When did you first decide you wanted to write romance novels?

Honestly, it started as a lark. I was visiting my sister with my then eight month old son, and I think one of us was reading a romance that wasn't living up to expectations. This prompted the two of us to comment that between the two of us we could write a better book, and out came the paper and pens. We had fun with our little project for the duration of the visit and agreed to keep things going long-distance. I'd write a bit and send it off to her, and then she'd edit what I'd written and tack on a bit more. It went back and forth like that for a little while until she got tired of it. I, on the other hand, was totally and completely hooked and kept at it, writing pretty much every day while my little boys napped. The final result was UNLADYLIKE PURSUITS, my self-pubbed Regency historical novel.

What is it about Jane Austen that keeps us coming back to her work 193 years after her passing?

Personally, I think a big part of it is that she published so few novels. Most readers probably get introduced to Ms. Austen via Pride & Prejudice, and they so enjoy the storyline, the characters (Mr. Darcy chalks up the adoring fans...), and the author's light, sardonic wit, that they immediately go in search of another novel, and then another. But there are only six complete novels. So as devoted readers, we either have to reread those six or branch out to reading spin-offs, hoping that they'll capture some of the magic of the originals. So authors keep writing, hoping to appeal to that audience, and at the same time, capture a little Austen magic for themselves.

Beyond that, each of Ms. Austen's novels are compulsively readable. These were popular fiction at the time of their publication, rather than highbrow literature, and they remain completely accessible to readers today. The themes are still mostly relatable and the characters are much beloved.
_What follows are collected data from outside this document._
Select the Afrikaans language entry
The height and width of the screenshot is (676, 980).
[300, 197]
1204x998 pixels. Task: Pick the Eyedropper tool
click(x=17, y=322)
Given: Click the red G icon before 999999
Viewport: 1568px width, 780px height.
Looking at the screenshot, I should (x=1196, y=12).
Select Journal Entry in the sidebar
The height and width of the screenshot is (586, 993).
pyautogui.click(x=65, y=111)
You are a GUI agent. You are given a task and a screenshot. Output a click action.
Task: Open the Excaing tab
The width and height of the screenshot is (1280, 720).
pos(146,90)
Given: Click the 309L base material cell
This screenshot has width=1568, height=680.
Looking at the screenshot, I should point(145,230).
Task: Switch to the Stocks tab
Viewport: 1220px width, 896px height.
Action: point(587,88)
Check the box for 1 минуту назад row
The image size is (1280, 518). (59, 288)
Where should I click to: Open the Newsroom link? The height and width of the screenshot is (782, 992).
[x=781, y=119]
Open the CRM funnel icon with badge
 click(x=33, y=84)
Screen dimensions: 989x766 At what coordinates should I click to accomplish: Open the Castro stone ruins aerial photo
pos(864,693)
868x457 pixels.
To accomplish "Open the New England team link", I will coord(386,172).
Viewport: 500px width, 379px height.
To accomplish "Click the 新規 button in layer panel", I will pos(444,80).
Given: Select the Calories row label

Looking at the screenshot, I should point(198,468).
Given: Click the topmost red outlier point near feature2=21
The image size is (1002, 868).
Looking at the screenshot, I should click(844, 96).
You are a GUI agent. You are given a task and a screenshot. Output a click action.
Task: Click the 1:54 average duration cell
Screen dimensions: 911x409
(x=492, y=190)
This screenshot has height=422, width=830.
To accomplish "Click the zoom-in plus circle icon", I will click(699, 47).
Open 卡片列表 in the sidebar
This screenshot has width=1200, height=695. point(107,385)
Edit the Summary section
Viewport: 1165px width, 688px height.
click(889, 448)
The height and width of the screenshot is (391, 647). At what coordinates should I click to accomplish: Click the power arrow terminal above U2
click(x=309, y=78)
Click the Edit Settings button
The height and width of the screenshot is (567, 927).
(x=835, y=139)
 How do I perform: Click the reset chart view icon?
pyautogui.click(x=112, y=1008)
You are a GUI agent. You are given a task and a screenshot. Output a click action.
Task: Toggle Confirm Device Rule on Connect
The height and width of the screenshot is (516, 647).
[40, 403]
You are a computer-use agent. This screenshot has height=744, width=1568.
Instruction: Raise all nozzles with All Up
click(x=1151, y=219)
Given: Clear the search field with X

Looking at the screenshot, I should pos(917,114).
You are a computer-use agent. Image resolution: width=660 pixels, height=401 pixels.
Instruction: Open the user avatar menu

Why do so many romance novels seem to be period pieces. Is it because romance is lacking in today's society?

Most historical romances are set in either eighteenth or nineteenth century Britain or in the early American West. Certainly there are romances set in other times, some featuring Vikings, pirates, and Medieval warriors, no doubt because readers are curious about the lives, cultures, and customs of those periods in history. Not to mention their romance lives.

I started reading Regency romances when I was a teenager, and I think what appealed to me was how very different life was in that time period. A girl my age would already be having to think about getting married off--yikes! Luckily, given we're discussing romance novels, the heroine always ended up with the right guy, and the story ended with a happily-ever-after. In a typical Regency romance, the characters tend to be upper class and so a good bit of the storyline revolves around balls, walks in the garden, and invitations to country houses. There is witty banter and flirting. The seedy side of humanity tends to fade into the background--or else the villains are soundly routed by the hero (possibly with help from the heroine). Men are men (breeches don't leave much to the imagination), and women are innocent...until page 275. Seriously though, It's an escape to another time, glossing over mistresses and brothels, and resolving all romantic problems within 300 pages.

I wouldn't say romance is lacking in today's society. Maybe it could maybe use a jump start.

How do family and friends support your career?

Honestly? They are so supportive as to be almost pesty. But in a good way. I almost dread the initial pleasantries after seeing someone after a long absence. They invariably pose the question, " you have a new book out yet?" Little do they know that not only am I a S-L-O-W writer, but the publishing industry itself is notoriously slow. Admittedly, if I'd decided to self-publish my second book, I could have had it in their eager hands long ago, but I chose to pursue traditional publishing this time around. Now I can tell them proudly, "I finally have a new book coming out!" but then I'll have to admit it won't be available for at least another year. Still, I'm thrilled that they're interested, I just wish I could promise a better response time.

My husband and sons are tremendously supportive--it was my husband who suggested I give self-publishing a shot, and my older son is constantly keeping tabs on how many reviews I have up on Amazon and how many pages I've managed to write between check points. It's sweet.

What activities does Alyssa Goodnight enjoy outside of writing?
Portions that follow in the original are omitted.